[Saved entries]
=== Begin Enclosure ===

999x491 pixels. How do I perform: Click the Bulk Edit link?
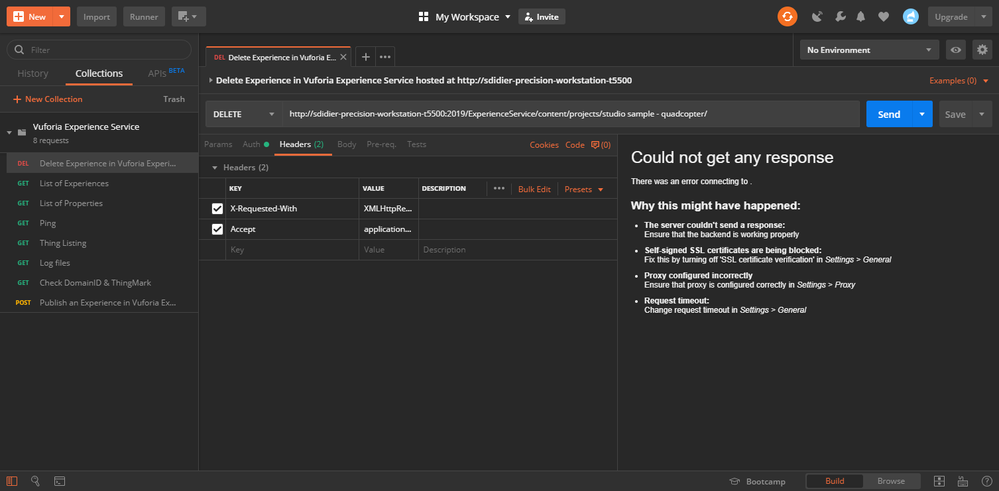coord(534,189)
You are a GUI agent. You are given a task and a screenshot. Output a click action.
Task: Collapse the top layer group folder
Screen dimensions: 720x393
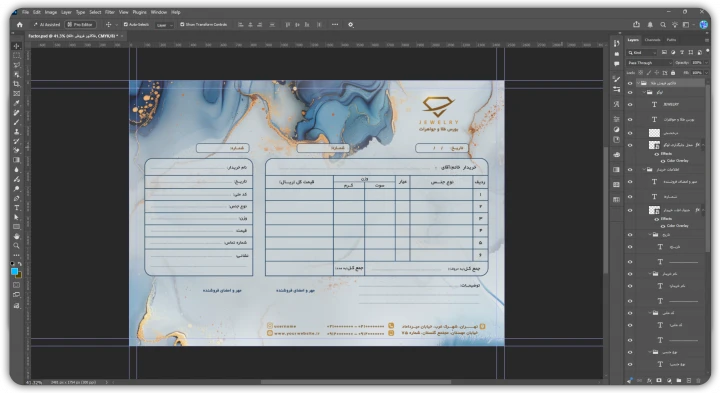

=== End Enclosure ===

● YOUR OBJECTIVE
What is needed is a word-for-word copy of the records above, excluding pictures.

● EXERCISE RESPONSE
999x491 pixels. How do I perform: Click the Bulk Edit link?
coord(534,189)
You are a GUI agent. You are given a task and a screenshot. Output a click action.
Task: Collapse the top layer group folder
Screen dimensions: 720x393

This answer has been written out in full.